Queering the Map is an online interactive mapping project where users can post queer stories, memories, and anecdotes that are geolocated on a browsable world map. In Condé Nast Traveler, Melissa Kravitz writes, “Rather than centering the stories around a building or historical monument, it adds a bench carved with the initials of a couple on the west coast, the spot where a person came out to themselves, or the site where a fundraising group collected money for AIDS victims to the collective queer history.” Write a scene in a story that establishes the setting by noting a memory that is attached to a mundane item or physical structure. How does this infusion of a backstory inform the relationships that your character develops?

Move Your Body

11.12.19

Is there something in the way you move? A study published last month in the Journal of Applied Physiology presented findings that people have unique movement patterns like fingerprints, ways of walking specific to each individual due to distinct muscular contractions. This week observe the idiosyncratic motions of someone close to you, whose gait you can detect from afar or out of the corner of your eye. Write a poem that attempts to capture this person’s particular way of moving.
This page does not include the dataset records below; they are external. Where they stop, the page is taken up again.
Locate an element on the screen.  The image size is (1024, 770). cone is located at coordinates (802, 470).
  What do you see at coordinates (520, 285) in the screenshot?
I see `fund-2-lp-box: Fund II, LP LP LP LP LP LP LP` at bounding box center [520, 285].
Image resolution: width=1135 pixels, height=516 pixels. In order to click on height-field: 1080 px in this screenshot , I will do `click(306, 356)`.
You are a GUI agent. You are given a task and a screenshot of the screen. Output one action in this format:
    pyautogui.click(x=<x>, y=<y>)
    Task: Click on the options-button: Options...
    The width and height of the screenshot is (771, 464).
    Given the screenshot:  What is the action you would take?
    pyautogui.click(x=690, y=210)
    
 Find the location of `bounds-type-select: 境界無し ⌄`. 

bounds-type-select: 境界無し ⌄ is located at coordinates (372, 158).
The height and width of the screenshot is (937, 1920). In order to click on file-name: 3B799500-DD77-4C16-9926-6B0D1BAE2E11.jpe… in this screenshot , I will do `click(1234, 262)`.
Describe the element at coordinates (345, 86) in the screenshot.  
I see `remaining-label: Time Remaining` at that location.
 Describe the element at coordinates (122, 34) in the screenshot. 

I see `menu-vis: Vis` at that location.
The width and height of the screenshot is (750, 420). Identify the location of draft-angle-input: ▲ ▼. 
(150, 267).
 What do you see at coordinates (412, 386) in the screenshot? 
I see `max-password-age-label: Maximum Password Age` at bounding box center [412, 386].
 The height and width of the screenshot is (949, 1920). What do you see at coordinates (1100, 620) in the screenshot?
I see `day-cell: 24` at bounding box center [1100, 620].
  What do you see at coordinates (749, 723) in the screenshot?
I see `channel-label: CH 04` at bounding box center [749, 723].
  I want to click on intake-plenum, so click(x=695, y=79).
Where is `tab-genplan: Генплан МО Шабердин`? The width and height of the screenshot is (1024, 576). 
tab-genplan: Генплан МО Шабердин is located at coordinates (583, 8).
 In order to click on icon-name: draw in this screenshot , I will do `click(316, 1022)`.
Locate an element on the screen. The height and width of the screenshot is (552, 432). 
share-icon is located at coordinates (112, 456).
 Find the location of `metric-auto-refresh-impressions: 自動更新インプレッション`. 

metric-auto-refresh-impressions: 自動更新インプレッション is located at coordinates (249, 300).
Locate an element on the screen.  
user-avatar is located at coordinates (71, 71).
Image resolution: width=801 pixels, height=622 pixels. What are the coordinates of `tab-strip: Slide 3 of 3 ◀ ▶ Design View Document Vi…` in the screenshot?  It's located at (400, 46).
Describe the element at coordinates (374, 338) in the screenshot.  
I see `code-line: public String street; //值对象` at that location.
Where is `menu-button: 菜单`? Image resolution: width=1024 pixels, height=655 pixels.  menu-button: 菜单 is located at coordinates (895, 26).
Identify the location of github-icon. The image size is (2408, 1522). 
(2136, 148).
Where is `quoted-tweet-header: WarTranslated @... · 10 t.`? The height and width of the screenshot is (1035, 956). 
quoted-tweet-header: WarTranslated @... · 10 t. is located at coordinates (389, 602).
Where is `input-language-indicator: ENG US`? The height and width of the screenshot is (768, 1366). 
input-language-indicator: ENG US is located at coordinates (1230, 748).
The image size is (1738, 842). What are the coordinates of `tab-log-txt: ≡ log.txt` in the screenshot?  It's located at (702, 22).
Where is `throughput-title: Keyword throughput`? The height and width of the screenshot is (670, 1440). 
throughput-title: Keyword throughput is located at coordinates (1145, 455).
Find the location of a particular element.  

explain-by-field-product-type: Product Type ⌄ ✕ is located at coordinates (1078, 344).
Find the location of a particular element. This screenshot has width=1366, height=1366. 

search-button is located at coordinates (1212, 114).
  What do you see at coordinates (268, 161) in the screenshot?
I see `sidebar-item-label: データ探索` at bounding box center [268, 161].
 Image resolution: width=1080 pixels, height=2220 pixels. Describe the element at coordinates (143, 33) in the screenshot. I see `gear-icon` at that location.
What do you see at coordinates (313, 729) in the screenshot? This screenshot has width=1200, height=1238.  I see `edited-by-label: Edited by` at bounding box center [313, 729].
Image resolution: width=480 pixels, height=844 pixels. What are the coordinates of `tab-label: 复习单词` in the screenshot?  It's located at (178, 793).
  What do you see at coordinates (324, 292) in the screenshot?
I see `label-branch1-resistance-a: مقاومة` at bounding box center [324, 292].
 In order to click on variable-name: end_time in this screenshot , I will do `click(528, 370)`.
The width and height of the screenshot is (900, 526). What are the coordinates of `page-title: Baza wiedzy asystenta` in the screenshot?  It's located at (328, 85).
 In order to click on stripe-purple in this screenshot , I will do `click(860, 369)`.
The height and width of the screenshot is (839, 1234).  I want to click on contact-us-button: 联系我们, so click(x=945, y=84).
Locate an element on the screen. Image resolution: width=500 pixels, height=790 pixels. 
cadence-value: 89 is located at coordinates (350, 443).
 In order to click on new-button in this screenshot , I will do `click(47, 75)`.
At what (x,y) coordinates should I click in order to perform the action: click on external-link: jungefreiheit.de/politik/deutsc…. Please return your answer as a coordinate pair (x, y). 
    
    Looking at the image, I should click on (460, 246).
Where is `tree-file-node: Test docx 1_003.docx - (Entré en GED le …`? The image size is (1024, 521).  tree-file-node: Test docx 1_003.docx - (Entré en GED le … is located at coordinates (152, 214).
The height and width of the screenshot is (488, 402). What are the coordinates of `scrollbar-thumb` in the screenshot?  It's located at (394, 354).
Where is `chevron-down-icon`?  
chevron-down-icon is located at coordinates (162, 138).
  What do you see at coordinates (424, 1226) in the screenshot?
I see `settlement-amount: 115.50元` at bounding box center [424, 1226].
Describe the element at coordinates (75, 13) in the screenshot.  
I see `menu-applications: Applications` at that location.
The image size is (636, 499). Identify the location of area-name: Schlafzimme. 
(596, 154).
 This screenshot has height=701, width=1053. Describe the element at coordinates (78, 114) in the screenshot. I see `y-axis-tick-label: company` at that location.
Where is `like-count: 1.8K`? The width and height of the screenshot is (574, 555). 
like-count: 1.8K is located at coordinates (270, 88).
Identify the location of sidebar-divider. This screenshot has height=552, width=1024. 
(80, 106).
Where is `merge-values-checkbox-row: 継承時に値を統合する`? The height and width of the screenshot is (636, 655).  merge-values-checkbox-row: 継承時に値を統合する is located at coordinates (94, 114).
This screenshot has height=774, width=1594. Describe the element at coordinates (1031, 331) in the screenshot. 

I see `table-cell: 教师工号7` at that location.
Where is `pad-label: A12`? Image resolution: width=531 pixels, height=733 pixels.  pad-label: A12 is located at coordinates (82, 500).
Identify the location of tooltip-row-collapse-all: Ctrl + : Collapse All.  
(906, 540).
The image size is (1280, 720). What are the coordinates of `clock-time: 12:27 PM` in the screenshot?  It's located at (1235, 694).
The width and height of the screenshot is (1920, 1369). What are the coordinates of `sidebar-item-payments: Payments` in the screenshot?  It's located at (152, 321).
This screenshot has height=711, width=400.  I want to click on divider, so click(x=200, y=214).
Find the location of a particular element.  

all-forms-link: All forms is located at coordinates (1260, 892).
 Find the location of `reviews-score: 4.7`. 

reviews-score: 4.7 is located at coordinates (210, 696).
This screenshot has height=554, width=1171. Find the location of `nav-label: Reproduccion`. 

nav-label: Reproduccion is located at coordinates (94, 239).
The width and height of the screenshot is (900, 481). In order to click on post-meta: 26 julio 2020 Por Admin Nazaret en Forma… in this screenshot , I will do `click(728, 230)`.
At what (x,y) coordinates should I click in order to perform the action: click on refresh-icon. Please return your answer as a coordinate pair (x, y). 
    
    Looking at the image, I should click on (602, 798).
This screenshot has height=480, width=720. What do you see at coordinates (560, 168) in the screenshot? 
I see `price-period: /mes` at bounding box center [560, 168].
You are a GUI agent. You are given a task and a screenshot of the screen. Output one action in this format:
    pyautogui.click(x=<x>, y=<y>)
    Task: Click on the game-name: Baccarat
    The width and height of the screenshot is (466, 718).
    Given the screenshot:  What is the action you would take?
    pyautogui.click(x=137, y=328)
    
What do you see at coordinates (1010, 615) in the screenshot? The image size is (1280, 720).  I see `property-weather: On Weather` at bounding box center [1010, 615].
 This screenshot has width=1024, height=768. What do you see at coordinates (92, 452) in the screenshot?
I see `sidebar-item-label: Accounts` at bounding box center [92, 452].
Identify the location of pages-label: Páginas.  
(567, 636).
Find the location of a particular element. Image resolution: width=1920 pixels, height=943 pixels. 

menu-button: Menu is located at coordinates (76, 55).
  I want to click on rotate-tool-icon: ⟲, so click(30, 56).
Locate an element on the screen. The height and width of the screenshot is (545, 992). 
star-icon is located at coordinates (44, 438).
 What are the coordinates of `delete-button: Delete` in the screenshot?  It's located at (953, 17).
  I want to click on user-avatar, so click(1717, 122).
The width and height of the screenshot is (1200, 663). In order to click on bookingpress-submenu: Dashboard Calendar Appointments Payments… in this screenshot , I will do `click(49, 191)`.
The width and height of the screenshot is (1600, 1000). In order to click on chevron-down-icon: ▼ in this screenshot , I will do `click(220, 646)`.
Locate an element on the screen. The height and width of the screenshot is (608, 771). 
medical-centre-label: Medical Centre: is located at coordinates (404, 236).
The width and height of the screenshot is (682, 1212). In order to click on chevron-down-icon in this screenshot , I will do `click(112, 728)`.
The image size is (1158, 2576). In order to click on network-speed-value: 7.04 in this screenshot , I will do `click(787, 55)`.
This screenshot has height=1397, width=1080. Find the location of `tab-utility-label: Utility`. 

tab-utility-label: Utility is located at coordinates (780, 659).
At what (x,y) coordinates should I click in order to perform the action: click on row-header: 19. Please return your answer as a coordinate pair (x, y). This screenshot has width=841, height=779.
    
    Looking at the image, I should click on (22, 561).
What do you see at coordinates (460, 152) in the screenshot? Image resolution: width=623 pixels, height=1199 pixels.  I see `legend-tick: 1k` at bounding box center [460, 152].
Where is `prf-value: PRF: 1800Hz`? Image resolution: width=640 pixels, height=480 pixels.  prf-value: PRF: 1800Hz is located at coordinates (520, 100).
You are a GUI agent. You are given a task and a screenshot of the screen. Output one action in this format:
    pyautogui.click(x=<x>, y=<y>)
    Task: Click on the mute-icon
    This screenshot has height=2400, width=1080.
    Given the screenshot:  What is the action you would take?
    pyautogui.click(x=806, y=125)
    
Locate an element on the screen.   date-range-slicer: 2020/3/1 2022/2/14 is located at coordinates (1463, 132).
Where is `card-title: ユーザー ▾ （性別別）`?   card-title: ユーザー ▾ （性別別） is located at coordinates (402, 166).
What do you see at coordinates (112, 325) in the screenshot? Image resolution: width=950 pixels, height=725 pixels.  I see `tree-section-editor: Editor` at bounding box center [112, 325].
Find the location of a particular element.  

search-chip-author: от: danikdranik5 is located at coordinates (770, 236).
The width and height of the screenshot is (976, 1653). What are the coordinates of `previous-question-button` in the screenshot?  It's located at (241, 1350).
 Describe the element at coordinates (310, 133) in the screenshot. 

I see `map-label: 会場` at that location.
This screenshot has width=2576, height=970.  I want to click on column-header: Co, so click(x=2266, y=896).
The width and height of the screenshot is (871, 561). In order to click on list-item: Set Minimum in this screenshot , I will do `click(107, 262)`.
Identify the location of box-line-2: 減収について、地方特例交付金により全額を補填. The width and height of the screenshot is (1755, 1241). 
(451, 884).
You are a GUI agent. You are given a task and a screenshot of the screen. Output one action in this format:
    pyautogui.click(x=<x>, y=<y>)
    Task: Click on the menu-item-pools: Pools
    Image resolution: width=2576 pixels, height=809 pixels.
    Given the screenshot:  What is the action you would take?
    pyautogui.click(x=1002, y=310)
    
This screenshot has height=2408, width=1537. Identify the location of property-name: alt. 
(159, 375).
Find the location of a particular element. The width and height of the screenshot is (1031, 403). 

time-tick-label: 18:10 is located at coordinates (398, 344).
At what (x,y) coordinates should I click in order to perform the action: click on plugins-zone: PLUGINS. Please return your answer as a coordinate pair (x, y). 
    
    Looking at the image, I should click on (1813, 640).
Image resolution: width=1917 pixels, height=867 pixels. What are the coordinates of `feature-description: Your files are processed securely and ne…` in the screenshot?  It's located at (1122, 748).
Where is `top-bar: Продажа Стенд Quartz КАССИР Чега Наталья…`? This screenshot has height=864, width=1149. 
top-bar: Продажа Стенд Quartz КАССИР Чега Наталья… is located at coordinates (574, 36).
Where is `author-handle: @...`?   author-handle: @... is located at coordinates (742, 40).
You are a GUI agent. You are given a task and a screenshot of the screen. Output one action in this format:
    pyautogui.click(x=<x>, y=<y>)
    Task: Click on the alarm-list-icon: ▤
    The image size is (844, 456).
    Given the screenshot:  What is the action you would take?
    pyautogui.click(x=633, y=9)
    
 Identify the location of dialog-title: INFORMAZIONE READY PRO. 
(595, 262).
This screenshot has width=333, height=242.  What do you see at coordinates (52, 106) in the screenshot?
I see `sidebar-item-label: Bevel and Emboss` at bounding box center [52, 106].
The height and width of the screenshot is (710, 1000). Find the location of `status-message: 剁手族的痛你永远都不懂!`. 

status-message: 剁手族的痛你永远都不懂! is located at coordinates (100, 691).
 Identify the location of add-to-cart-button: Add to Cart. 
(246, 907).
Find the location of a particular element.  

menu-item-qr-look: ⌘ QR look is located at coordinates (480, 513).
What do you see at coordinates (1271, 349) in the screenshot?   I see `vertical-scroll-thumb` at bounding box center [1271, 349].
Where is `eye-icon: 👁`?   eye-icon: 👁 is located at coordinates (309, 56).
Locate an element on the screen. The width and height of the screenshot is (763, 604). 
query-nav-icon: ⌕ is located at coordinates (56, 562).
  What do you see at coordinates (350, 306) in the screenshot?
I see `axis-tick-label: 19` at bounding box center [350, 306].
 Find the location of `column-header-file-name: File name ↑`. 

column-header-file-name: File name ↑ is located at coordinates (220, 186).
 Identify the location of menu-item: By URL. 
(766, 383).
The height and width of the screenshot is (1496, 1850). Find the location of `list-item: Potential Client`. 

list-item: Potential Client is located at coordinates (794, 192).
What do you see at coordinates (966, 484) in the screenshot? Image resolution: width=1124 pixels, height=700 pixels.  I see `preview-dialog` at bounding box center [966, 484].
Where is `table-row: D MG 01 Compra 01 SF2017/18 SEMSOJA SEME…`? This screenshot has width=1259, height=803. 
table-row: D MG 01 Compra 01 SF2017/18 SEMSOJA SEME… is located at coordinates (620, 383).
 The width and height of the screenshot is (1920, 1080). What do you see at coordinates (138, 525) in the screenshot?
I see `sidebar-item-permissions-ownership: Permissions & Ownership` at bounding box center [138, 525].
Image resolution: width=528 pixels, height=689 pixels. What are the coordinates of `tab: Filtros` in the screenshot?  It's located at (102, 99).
Utilize sound, rhythm, and spacing in your lines to depict these recognizable footsteps.

Flaws and All

11.7.19

“We deserve to have our wrongdoing represented as much as our heroism, because when we refuse wrongdoing as a possibility for a group of people, we refuse their humanity,” writes Carmen Maria Machado in her new memoir, In the Dream House (Graywolf Press, 2019), about the need to acknowledge the queer community as human beings who are multifaceted and morally complex. Think of someone who at some point has occupied a heroic role in your life and write an essay that attempts to represent all the dimensions of this person. What possibilities are you allowing for when you articulate a person’s flaws or mistakes instead of simply presenting the best version?

On the Menu

11.6.19

“I wanted to write a story and fit it all on a menu and call it ‘Myself as a Menu,’ writes Lynne Tillman in Frieze about a story she wrote for Wallpaper magazine in 1975. “This way I would have a structure and humorously author ‘a self’ as an assortment of so-called ‘choices’, while representing a text as arbitrary, like a menu of disparate dishes and tastes.” Write a story inspired by this menu form, perhaps using a real restaurant menu as a template or launchpad. Create a persona by choosing certain “courses” or “sides” to further elaborate on your character’s personality.

Poetry Prescription

11.5.19

Last month poetry scholars from Keele University opened up a “Poetry Pharmacy” in a Victorian shop in a small town in England. Visitors can participate in poetry classes, specialist day retreats, and consultations and prescriptions for poetry, which all focus on providing mental health support for the local community and emphasize the therapeutic benefits of poetry. “We believe that poetry can do so much to match or alter a mood, to assist in so many ways with good mental health,” says Deborah Alma, the pharmacy’s designated “Emergency Poet.” This week write a poem with an intentional mood in mind, one that is designed to match a bright or pensive mood, or combat and soothe a conflicted one.